Don’t worry, understanding the concept is not that difficult. A counterfactual assessment is simply the assessment of what the situation would have been if the intervention were not introduced vs that of the current situation with the intervention. The absence of a policy intervention can also be referred to as the ‘policy-off’ situation. By comparing this ‘policy-off’ scenario and the real situations, it is possible to determine the net effects of the public intervention.[1]

A counterfactual assessment can be applied to determine and identify the direct and indirect effects of the programme or policy:

Direct effects are those which affect programme beneficiaries in an immediate way as a direct consequence of the programme’s support.
Indirect effects refer to the programme’s effects spread throughout the economy, society, or environment, beyond the direct effects to beneficiaries of the public intervention.[2]

Various tools can be used for the construction of a counterfactual situation: shift-share analysis, comparison groups, simulations using econometric models, etc.

In the beginning, or ‘baseline’, the situation with the policy intervention and the counterfactual situation are identical. If the intervention has an effect, they increasingly diverge.[3]

Tools to teleport you to an alternate reality

So, what are these possible tools that can help evaluators assess and understand the policy and how do they differ?

Evaluators must choose the right tool or technique based on the information and data available as well as the objectives and needs of the assessment. These tools are called evaluation methods and can be broken into different families.

Evaluation methods usually consist of procedures and protocols that ensure systemisation and consistency in the way evaluations are undertaken. Methods may focus on the collection or analysis of information and data; may be quantitative or qualitative; and may attempt to describe, explain, predict or inform actions. The choice of methods follows from the evaluation questions being asked and the mode of enquiry - causal, exploratory, normative, etc. Understanding a broad range of methods ensures that evaluators can select a suitable method depending on their needs and purpose.[4]

A variety of evaluation methods can be used in a counterfactual based assessment, but the robustness of findings can vary depending on which is chosen.

Getting to know the different families of evaluation methods

The two biggest families of evaluation methods are quantitative and qualitative methods.

The numbers family

There are several ways of designing an evaluation through quantitative methods, with each differing primarily in how the ‘policy-off’ situation is constructed.

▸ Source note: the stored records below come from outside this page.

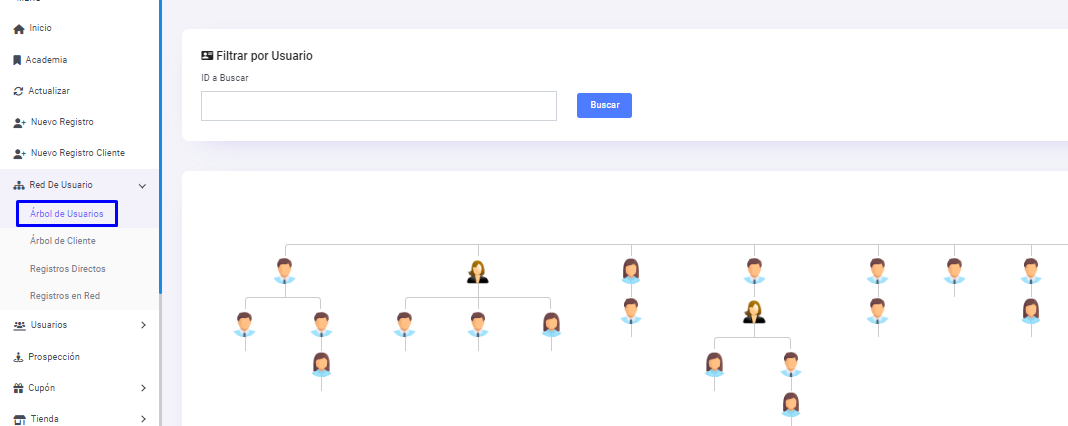1068x426 pixels.
Task: Open Árbol de Cliente page
Action: point(63,241)
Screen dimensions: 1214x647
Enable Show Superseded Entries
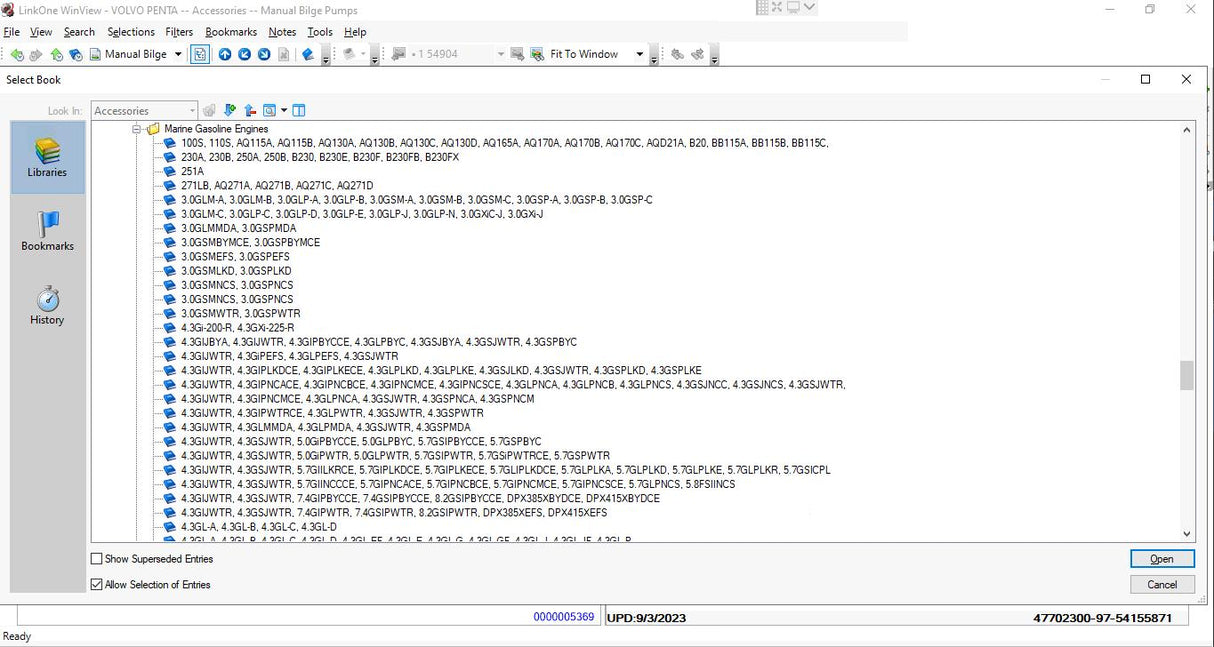[96, 558]
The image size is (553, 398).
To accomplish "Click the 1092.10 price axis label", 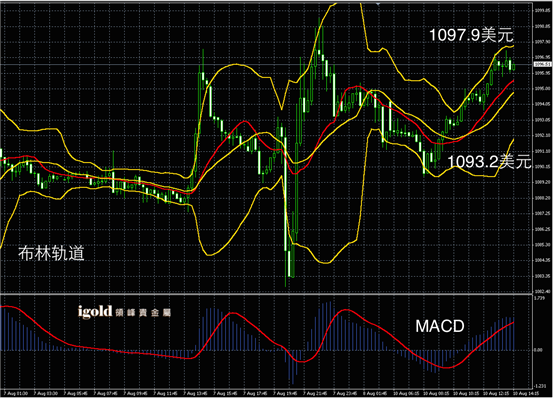I will [542, 135].
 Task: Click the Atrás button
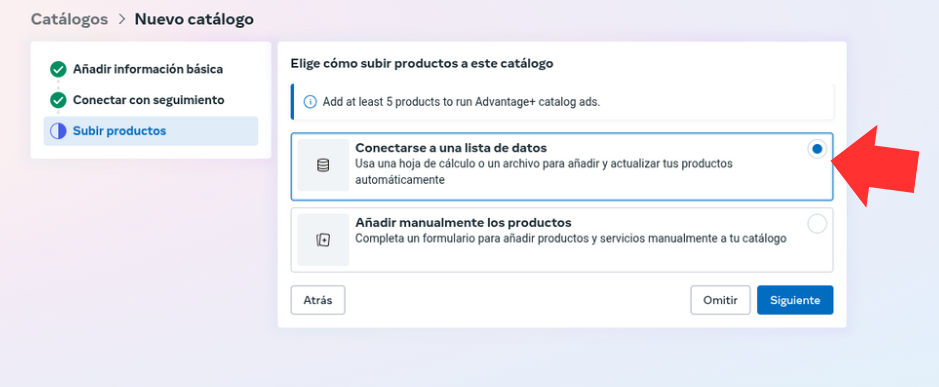point(318,300)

Experimental evaluation design is considered the ‘gold standard’ in evaluations. Randomised controlled experiments or the so-called ‘experimental design’, is where randomly selected groups receive support (beneficiaries) and a randomly selected control group does not (non-beneficiaries). Experimental or randomised designs are generally considered the most robust of the evaluation methodologies. However, conducting field experiments poses several methodical challenges.
Quasi-experimental evaluation design is very similar to an experimental design; however it lacks one key element: random assignment of groups. A crucial issue in an evaluation based on quasi-experimental design is to identify a group of programme beneficiaries and a group of programme non-beneficiaries that are statistically identical in the absence of the programme support. If the two groups are identical (they have the same characteristics: size, geography, etc.), except one group participates in the programme and the other does not, then any difference in outcomes must be a result of the programme.
Non-experimental evaluation design can be used when it is not possible to identify a suitable control group through the application of a quasi-experimental method. Under this design, programme beneficiaries are compared with programme non-beneficiaries using statistical or qualitative methods to account for differences between the two groups.

The statistical methods which can be used in quantitative evaluations are diverse and can include the following: propensity score matching (PSM), generalised propensity score matching (GPSM), Difference in difference (DiD), regression discontinuity design (RDD), computable general equilibrium (CGE).[5]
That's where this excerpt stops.